僕の記憶はそこで途切れていた。僕は女に挿入しながら、ここに来てしまったのだ。女はその後僕のことを店のマネージャーに知らせただろうか。僕はきっと多額の罰金を支払わされるに違いない。あれほどよがっていたにも拘らず、女は僕から金を巻き上げるのだろう。僕はほとんど残っていない貯金を全額下ろされて、それでも足りない場合はサラ金で用意させられるのだ。僕の人生は終わったも同然だった。そう考えると僕はこの暗黒の中にい続けることがもっとも安全な状況なのだということが分かった。僕の足は相変わらずどこかに向かっている。それはもしかしたらここから抜け出すための出口なのかもしれない。出てしまえば僕は一生追い回される生活を送るだろう。僕は必死で足の動きを止めようとした。ここから抜け出す必要はない。僕はこのままこの暗黒の世界に留まっておきたい。それでも僕の足は言うことを聞かなかった。それどころかさらにそのスピードを速めたように思えた。もしかしたら出口が近いのかもしれない。僕は目を閉じて何度も祈った。どうか歩みが止まるように、と。

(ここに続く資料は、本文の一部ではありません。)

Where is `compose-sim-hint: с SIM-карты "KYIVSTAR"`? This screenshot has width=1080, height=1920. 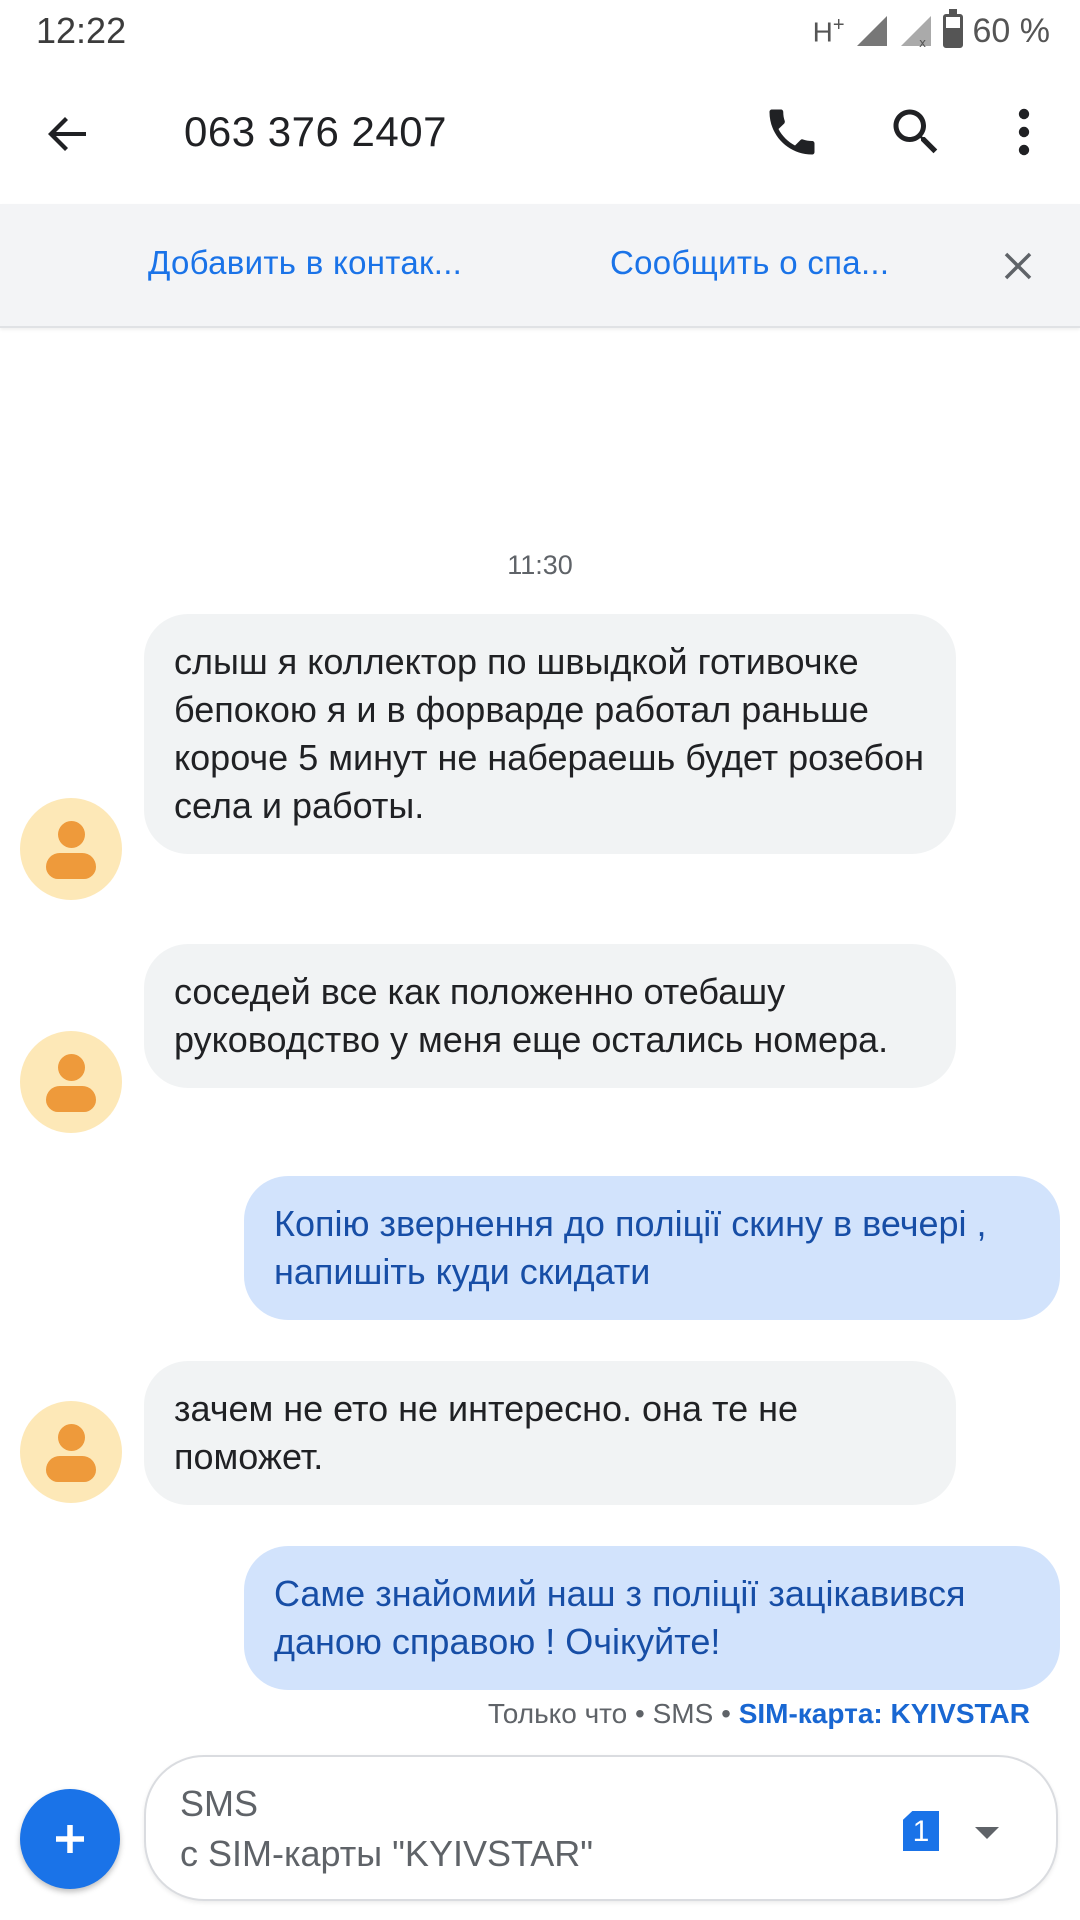 compose-sim-hint: с SIM-карты "KYIVSTAR" is located at coordinates (387, 1854).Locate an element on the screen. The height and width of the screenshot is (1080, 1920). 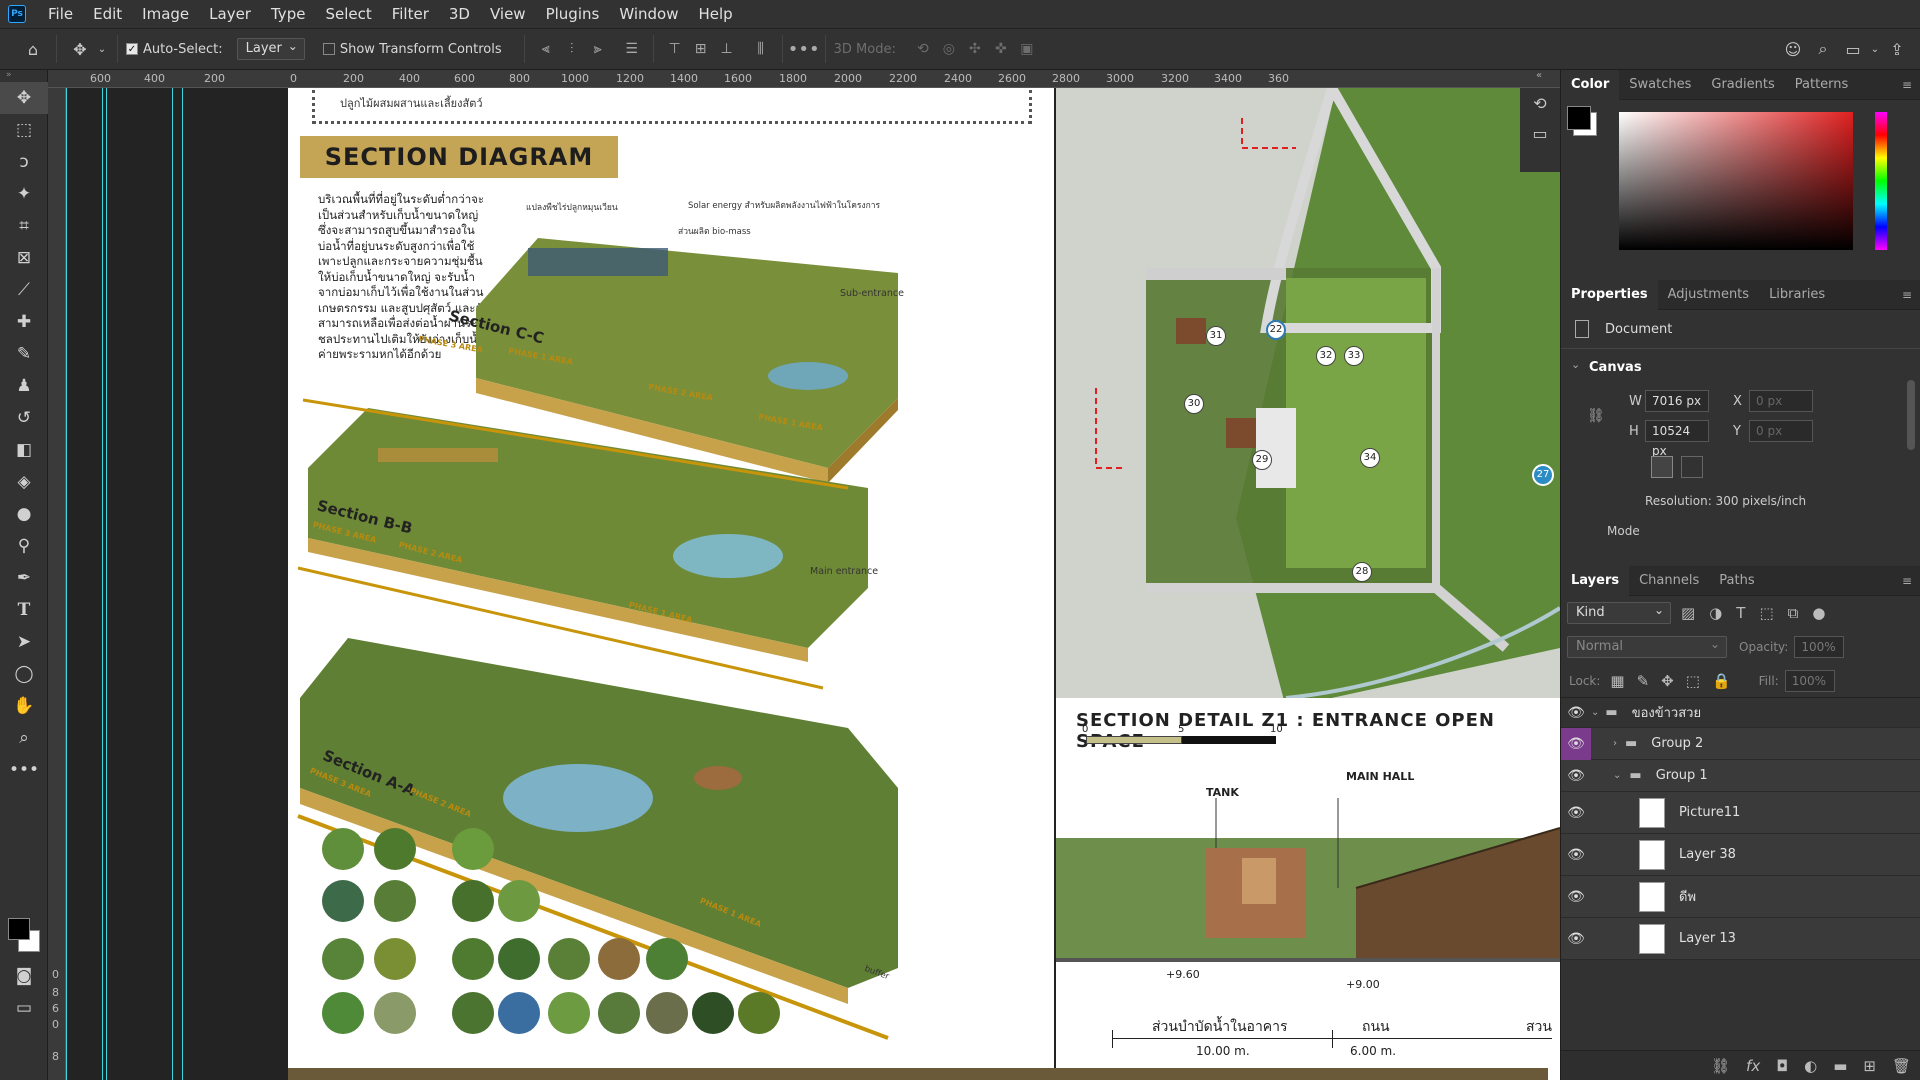
tab-libraries: Libraries is located at coordinates (1797, 295).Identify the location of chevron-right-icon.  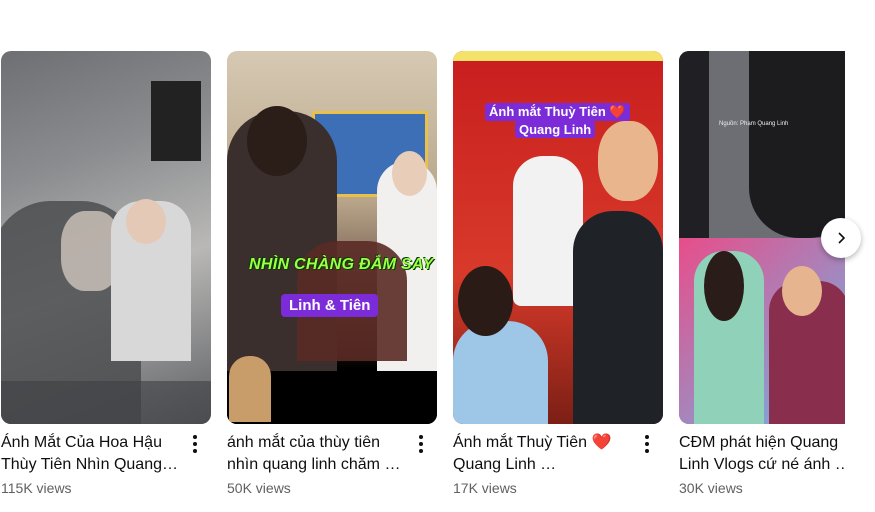
(842, 238). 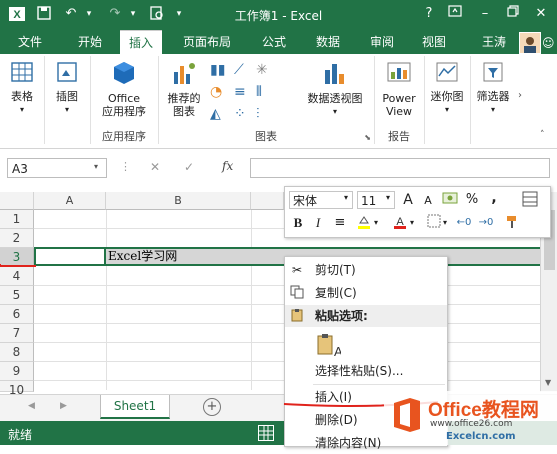 What do you see at coordinates (70, 201) in the screenshot?
I see `column-header-a: A` at bounding box center [70, 201].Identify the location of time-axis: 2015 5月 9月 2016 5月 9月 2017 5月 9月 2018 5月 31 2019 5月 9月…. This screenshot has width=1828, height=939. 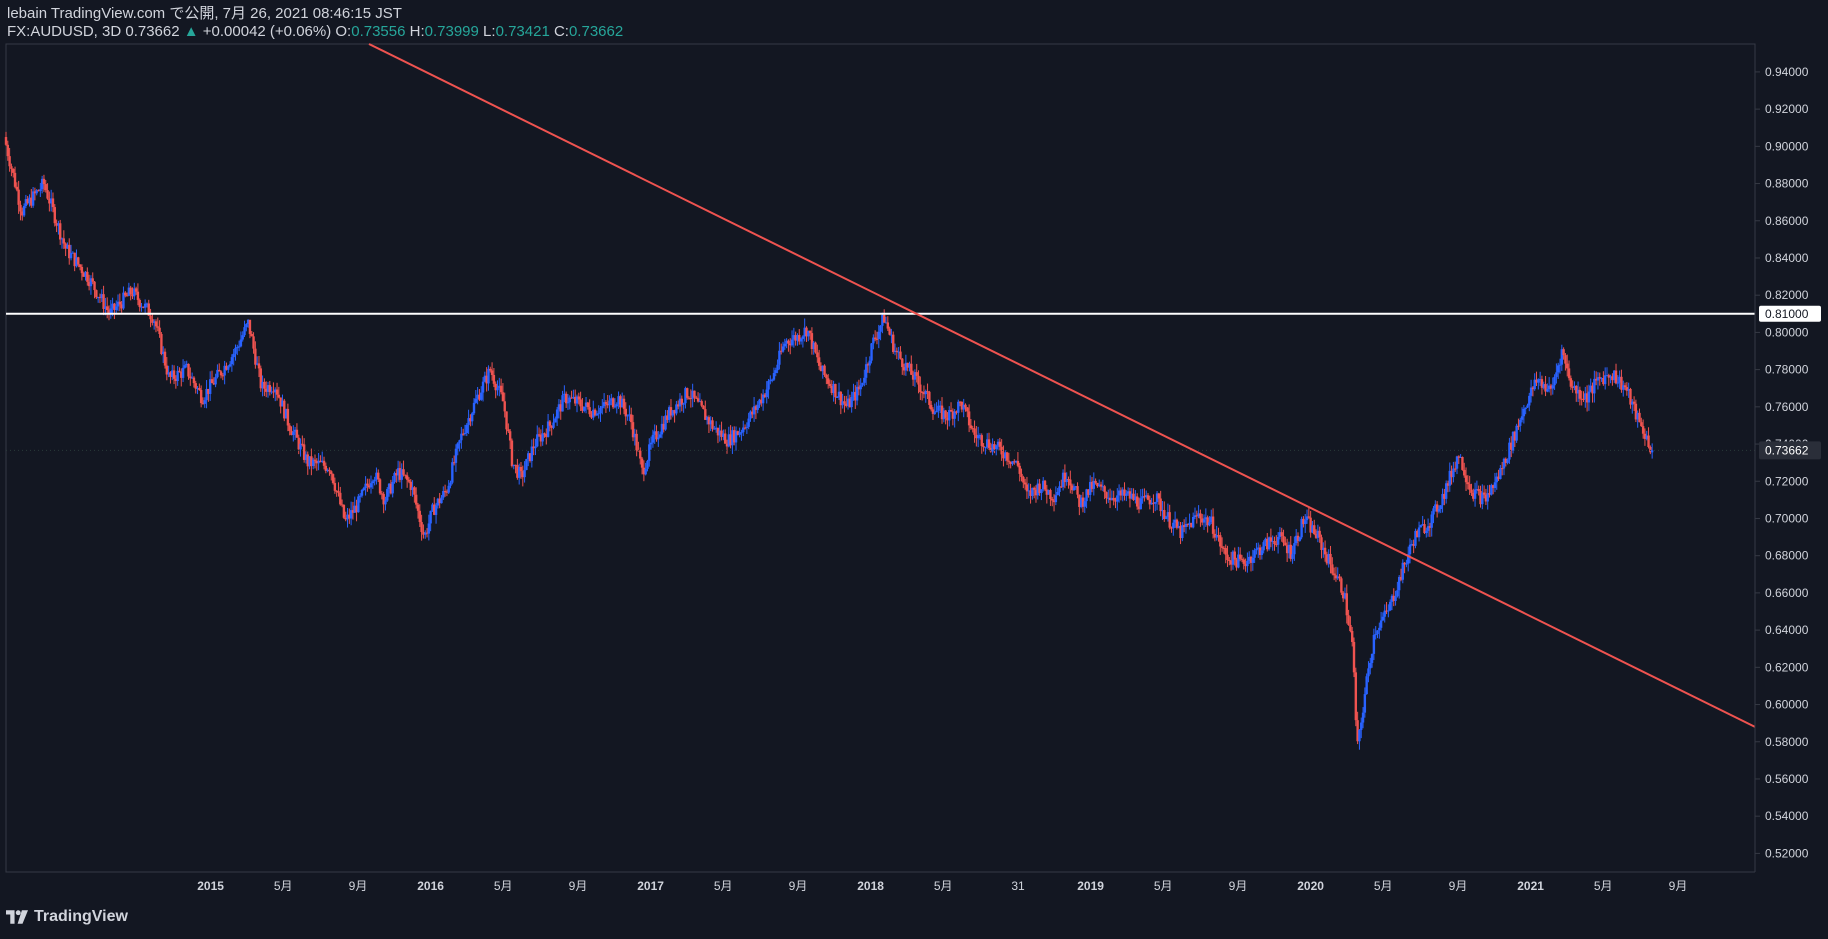
(880, 882).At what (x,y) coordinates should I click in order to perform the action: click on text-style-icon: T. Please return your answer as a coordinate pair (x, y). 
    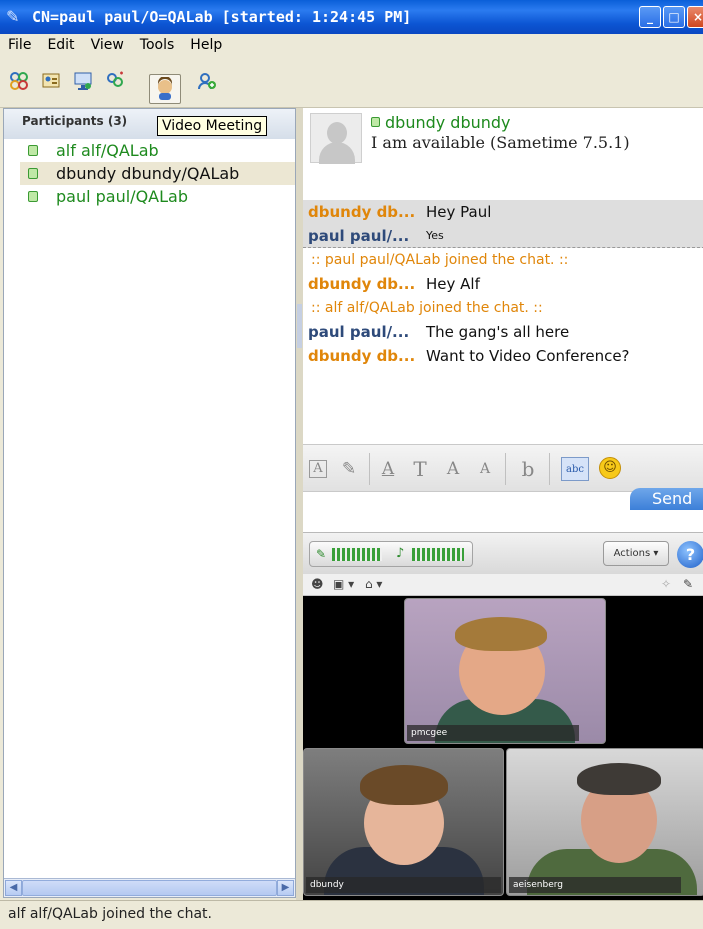
    Looking at the image, I should click on (420, 469).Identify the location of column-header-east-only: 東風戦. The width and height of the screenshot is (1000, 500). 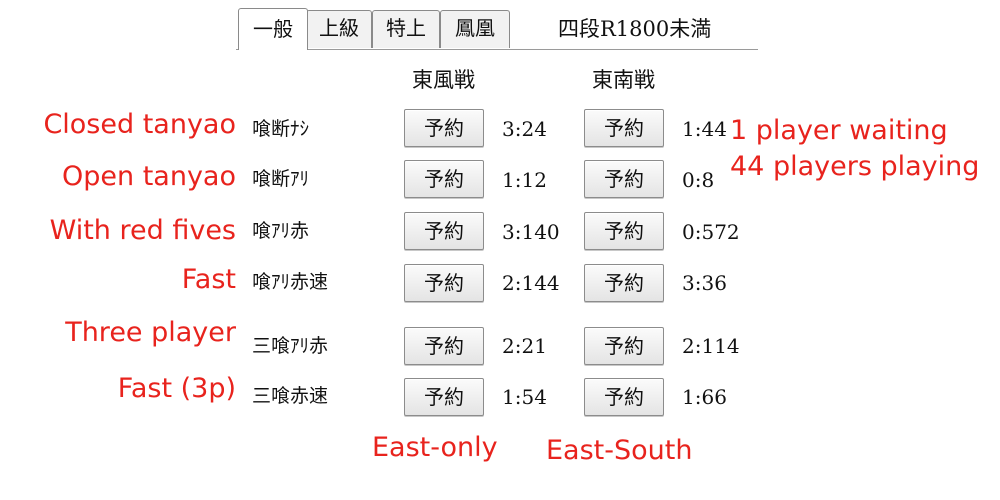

目を開けるとペタペタという足音だけが聞こえた。真っ暗な世界の中で僕の足だけが浮き上がって僕の前を走っていくのが分かった。僕と足は分離され、僕の足だけが出口に向かって走り続けていた。僕はその場から動くことができず、もう留まることしかできなかった。それでも僕はどこか安心していた。僕の足音は少しずつ遠ざかった。